Marco Dos Santos fait feu de tout bois
© Marco Dos Santos
Le réalisateur David Lynch porte des lunettes de soleil et est tourné face à l'objectif
David Lynch © Marco Dos Santos
© Marco Dos Santos

Mais peut-il seulement tenir en place ? Depuis plus de vingt ans, Marco Dos Santos trace une trajectoire indocile à travers les scènes musicales et artistiques, avec sa vitalité, son étrangeté et sa nostalgie.

Il a longtemps refusé de choisir. Marco Dos Santos commence comme assistant photo, donne des cours de labo dans une MJC, puis bifurque vers la presse musicale au début des années 2000. Chez IXO Publishing (Trax, Groove, Rolling Stone France…), il photographie tour à tour Slayer, Snoop Dogg, Beyoncé ou David Lynch, avec un sens de la surprise et de l’étonnement. Et en garde des anecdotes aussi drôles que sidérantes : « J’ai attendu quinze heures, avec deux journalistes, pour enfin rentrer dans le mobile home de Snoop Dogg… Il était là, tout seul, avec une femme qui lui faisait les tresses, et je l’ai shooté pendant qu’il regardait un match de football américain. » Cette période lui ouvre un accès rare à une époque bouillonnante, dont il capture l’excès, l’intensité, les visages, d’un bout à l’autre de la planète, sans jamais se fixer. C’est aussi cette époque qui donne naissance à certains de ses clichés les plus puissants, comme celui de DJ Mehdi, disparu en 2011, aux Buttes-Chaumont. Une image simple, presque anodine, qui prend aujourd’hui une dimension presque sacrée : « La nostalgie est devenue palpable, presque impudique », confie-t-il.

Aujourd’hui, Marco Dos Santos n’a rien perdu de cette urgence, ni de cette sensibilité électrique. Il poursuit son chemin à travers labels indé et figures de l’underground, toujours en recherche d’un langage nouveau. Il compose des clips à l’esthétique chaotique – comme Encore encore pour UssaR, tourné entièrement à l’envers –, projette de transformer son appartement en studio photo-vidéo, travaille pour InFiné, HMS, Kwaidan Records et joue avec l’intelligence artificielle, qui agit dans ses œuvres comme un miroir déformant.

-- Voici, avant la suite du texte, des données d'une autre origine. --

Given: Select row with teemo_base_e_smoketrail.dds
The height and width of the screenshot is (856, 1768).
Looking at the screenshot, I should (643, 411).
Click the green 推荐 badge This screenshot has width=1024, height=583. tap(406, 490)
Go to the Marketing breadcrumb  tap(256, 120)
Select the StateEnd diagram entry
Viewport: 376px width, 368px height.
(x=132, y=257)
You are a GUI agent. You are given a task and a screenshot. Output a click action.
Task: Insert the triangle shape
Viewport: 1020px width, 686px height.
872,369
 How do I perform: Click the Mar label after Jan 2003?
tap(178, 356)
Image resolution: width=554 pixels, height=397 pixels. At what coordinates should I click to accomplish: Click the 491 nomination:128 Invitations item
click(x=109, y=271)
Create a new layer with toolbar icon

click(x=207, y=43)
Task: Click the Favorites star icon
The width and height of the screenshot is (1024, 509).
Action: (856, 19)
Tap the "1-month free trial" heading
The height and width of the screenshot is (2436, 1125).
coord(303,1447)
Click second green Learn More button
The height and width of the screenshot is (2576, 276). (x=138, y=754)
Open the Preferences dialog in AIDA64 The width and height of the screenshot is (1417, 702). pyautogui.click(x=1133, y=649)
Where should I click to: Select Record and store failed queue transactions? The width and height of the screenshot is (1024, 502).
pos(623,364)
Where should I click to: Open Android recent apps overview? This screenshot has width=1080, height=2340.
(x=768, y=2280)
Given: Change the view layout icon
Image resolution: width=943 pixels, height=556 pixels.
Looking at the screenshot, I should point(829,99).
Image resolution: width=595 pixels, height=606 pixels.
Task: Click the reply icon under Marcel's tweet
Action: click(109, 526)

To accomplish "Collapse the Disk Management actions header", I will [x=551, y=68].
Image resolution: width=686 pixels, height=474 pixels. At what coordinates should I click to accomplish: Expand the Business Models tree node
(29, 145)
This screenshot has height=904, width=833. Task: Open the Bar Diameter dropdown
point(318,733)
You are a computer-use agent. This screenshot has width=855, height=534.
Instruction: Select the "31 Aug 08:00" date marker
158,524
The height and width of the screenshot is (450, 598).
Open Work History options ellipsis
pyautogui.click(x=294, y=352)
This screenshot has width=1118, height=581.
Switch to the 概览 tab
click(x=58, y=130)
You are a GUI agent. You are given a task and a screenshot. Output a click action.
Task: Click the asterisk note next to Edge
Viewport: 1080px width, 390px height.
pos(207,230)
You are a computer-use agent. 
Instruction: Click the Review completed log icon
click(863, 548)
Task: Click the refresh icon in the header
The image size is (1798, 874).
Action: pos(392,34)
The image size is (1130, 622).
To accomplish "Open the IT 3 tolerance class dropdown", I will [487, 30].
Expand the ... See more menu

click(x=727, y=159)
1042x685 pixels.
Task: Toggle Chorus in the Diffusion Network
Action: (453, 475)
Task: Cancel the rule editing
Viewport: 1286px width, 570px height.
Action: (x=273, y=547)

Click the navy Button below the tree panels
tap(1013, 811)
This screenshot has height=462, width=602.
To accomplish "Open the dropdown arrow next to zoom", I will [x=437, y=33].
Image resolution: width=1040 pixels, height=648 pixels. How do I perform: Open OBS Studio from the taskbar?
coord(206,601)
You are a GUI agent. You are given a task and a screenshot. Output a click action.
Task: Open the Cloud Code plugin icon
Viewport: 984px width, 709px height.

Deepfakes subversifs, doubles fictifs, mises en scène grinçantes – Macron en masseur personnel de Donald Trump, Elon Musk écrasé par une Tesla… – : dans tout ce travail de sape et de fiction, il voit une possibilité à la fois plastique, politique et intime. « Je crée des espaces à l’intérieur d’un espace. L’IA est un monde infini, qui entraîne un vrai débat autour de l’identité et de la représentation », explique-t-il.

Ce qui dégénère

Chez lui, l’image déborde, dégouline, fait feu de tout ce qui traîne. S’il ne se fixe jamais, c’est en partie, s’insurge-t-il, parce que « les réappropriations sont devenues monnaie courante, envahissent les réseaux sociaux et phagocytent les vrais petits génies qui ne vivent souvent pas assez de leurs créations ». Pour autant, aujourd’hui, il s’agit pour lui de s’installer dans une patte, de devenir, enfin, plus reconnaissable : « Parce que sinon, on ne te comprend pas », explique-t-il. Son carburant ? « Le funk et le disco sont mes partenaires dopaminergiques depuis l’enfance, je ne peux pas passer à côté sinon je sombre », nous confie-t-il. Ses images sont une fête un peu folle, « une harmonie collective, synchrone ou asynchrone, dans laquelle nous sommes les plus vrai·es possibles, dans le pire comme dans le meilleur ». Marco Dos Santos aime ce qui dégénère : les images visqueuses, les vidéos où tout va trop vite, les atmosphères de fête tropicale et de bizarrerie partagée. « Il faut un peu d’espoir, d’humour, de vie dans la mort, de légèreté dans ce qui est lourd… », détaille-t-il en guise de conclusion. Lui ne choisit pas entre excès et grâce : il les fait cohabiter.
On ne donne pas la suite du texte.